In this post, we'll apply the two pointers technique to the Sorted Squares problem from LeetCode. We will also examine how to analyze the time and space complexity of the solution.

Problem Statement

Given an integer array nums sorted in non-decreasing order, return an array of the squares of each number sorted in non-decreasing order.

Example 1:

• Input: nums = [-4,-1,0,3,10]

• Output: [0, 1, 9, 16, 100]

• Explanation: After squaring, the array becomes [16, 1, 0, 9, 100]. Sorting it gives [0, 1, 9, 16, 100].

Example 2:

• Input: nums = [-7,-3,2,3,11]

• Output: [4, 9, 9, 49, 121]

Python Solution Using Two Pointers

Here's how you can solve this problem using Python:

def sortedSquares(nums: List[int]) -> List[int]:
    n = len(nums)
    result = [0] * n
    left, right = 0, n - 1
    
    for i in range(n - 1, -1, -1):
        if abs(nums[left]) < abs(nums[right]):
            square = nums[right]
            right -= 1
        else:
            square = nums[left]
            left += 1
        result[i] = square * square
    
    return result

Line-by-Line Breakdown

1. def sortedSquares(nums: List[int]) -> List[int]:
   Defines a function that takes a list of integers and returns a list of integers.

2. n = len(nums)
   Calculates the length of the input list.

3. result = [0] * n
   Initializes a list result of length n with all elements set to 0.

4. left, right = 0, n - 1
   Sets up two pointers, left at the start and right at the end of the list.

5. for i in range(n - 1, -1, -1):
   Iterates backwards through the result list.

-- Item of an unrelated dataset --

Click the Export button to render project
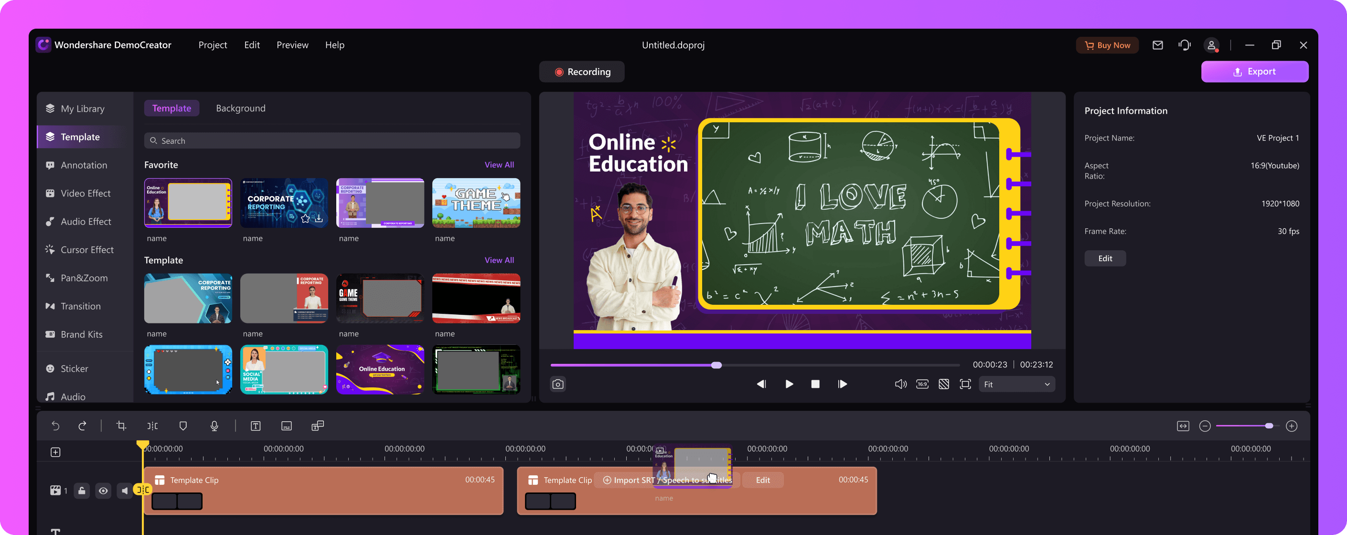click(x=1255, y=71)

6. if abs(nums[left]) < abs(nums[right]):
   Compares the absolute values of the elements at the left and right pointers.

7. square = nums[right]
   Assigns the value at the right pointer to square if its absolute value is larger.

8. right -= 1
   Moves the right pointer leftward.

9. else:
   If the absolute value at left is larger or equal.

10. square = nums[left]
    Assigns the value at the left pointer to square.

11. left += 1
    Moves the left pointer rightward.

12. result[i] = square * square
    Squares the value and stores it in the result list at index i.

Time and Space Complexity Analysis

The time complexity of the sortedSquares function is O(n), where n is the length of the input list nums. This is because the function iterates over the input list once using the left and right pointers, performing constant-time operations at each step.

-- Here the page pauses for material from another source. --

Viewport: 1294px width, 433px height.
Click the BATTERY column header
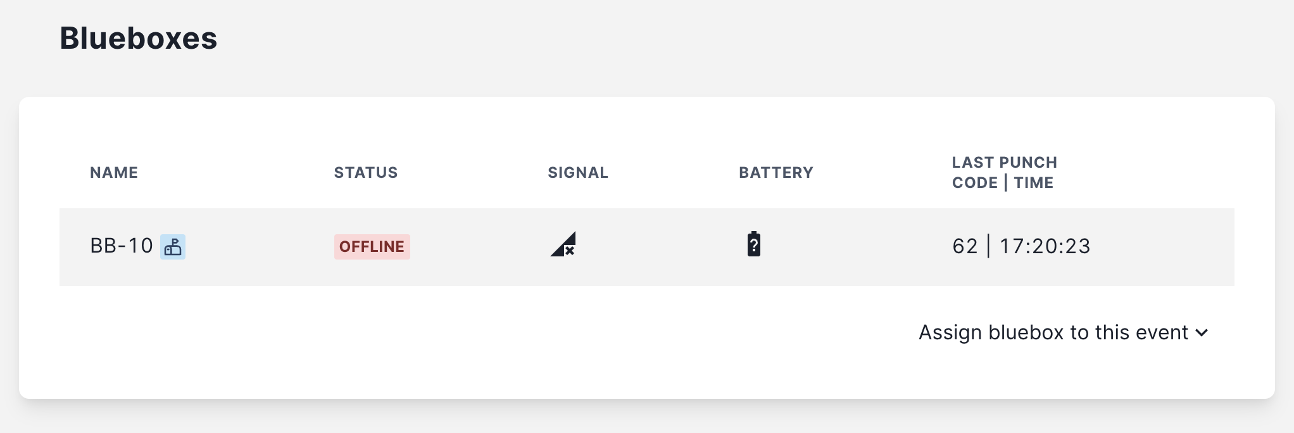coord(776,173)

• The space complexity is O(n) as well, since the function creates a new list result of the same length as the input list nums to store the squared and sorted elements.

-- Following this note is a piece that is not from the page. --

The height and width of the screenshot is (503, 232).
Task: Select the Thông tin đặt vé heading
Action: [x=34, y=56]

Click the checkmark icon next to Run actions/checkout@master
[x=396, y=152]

  Here's a more detailed analysis:

  1. Time Complexity:

     • The line n = len(nums) takes O(1) time since it's a constant-time operation to get the length of a list.

     • The line result = [0] * n takes O(n) time to create a new list of length n.

     • The loop for i in range(n - 1, -1, -1): iterates n times.

     • Inside the loop, the operations abs(nums[left]), abs(nums[right]), square = nums[right], right -= 1, square = nums[left], left += 1, and result[i] = square * square all take constant time O(1).

     • Therefore, the overall time complexity is O(n) + O(n) = O(n).

  2. Space Complexity:

     • The function creates a new list result of length n, which takes O(n) space.

     • No other additional data structures are used that would increase the space complexity beyond O(n).

  In summary, the time complexity of the sortedSquares function is O(n), and the space complexity is O(n), where n is the length of the input list nums.